Prime Minister Benjamin Netanyahu of Israel will present the award, named the Genesis Prize, to Mr. Bloomberg at a ceremony in Jerusalem in May. The award, established by a charity founded by Russian Jewish billionaires, aims to honor "exceptional people whose values and achievements will inspire the next generations of Jews."
The announcement of the inaugural award will be made at a news conference in New York on Monday. The charity, the Genesis Philanthropy Group, has financed an endowment of $100 million to pay for the prize for years to come.
While New Yorkers are more focused on the race to replace Mr. Bloomberg and have mixed feelings about his legacy, the award is a reminder of his role on the international stage, one that will continue after he leaves office. Since he is hardly in need of the $1 million prize, Mr. Bloomberg plans to donate the money to a philanthropic cause to be named next year.

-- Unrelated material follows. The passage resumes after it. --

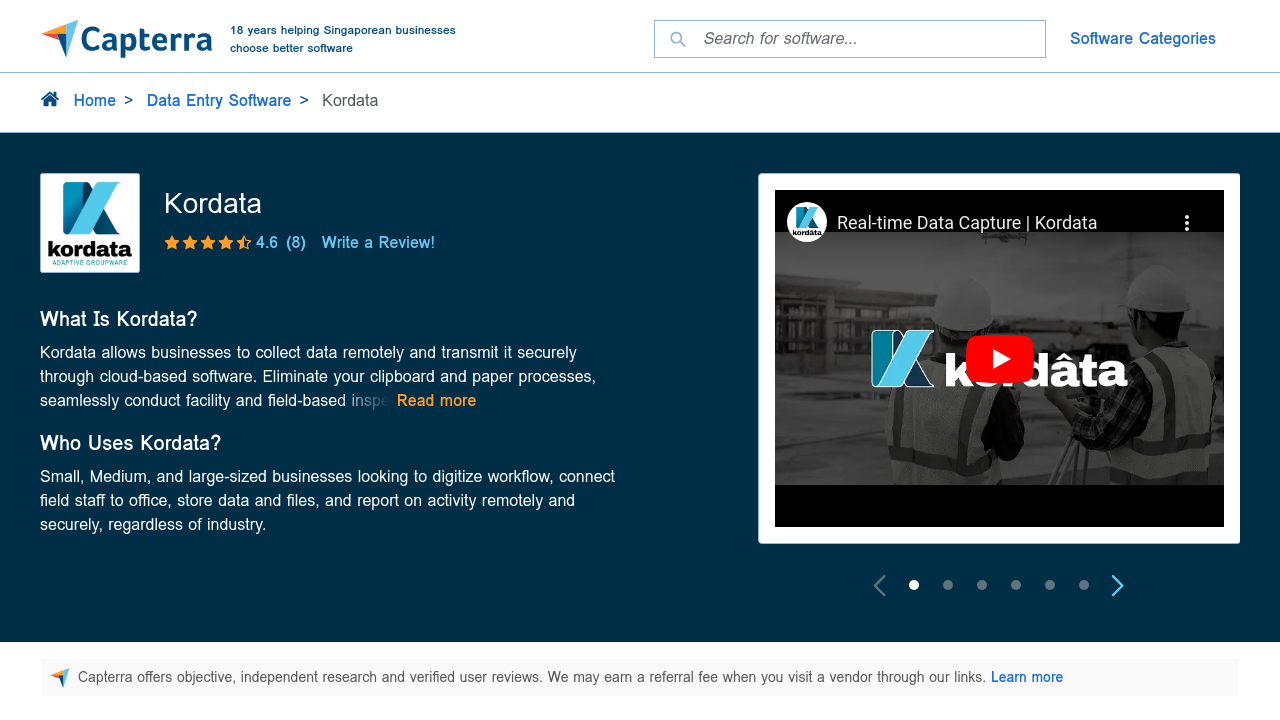1280x720 pixels.
Task: Select the last carousel dot
Action: [x=1084, y=585]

Mr. Bloomberg was chosen from more than 200 nominees from around the world because of his "track record of outstanding public service and his role as one of the world's greatest philanthropists," according to the prize committee. Members of the committee included Elie Wiesel, a Holocaust survivor and Nobel Prize-winning author, and Meir Shamgar, a former Supreme Court justice in Israel.
In a statement, Mr. Bloomberg said he was honored to receive the award.
"Many years ago, my parents instilled in me Jewish values and ethics that I have carried with me throughout my life, and which have guided every aspect of my work in business, government, and philanthropy," the statement said. "The Genesis Prize embraces and promotes those same values and ethics — a common thread among the Jewish people worldwide that has helped move humankind forward for centuries."
The Genesis Philanthropy Group was created as a foundation that promotes Jewish identity among Russian-speaking Jews worldwide. Mr. Bloomberg is the grandson of immigrants from Russia and what is now Belarus.
The foundation was set up by three of Russia's so-called oligarchs: Mikhail M. Fridman, Pyotr Aven and German Khan.
The prize is administered in partnership with the Israeli government, and is open to those who have succeeded in various fields, including science, the arts, business and diplomacy, the organizers said.
The charity's leaders have high hopes for the prize: they want it to be as prestigious as other major international awards like the Nobel Prizes and the MacArthur awards.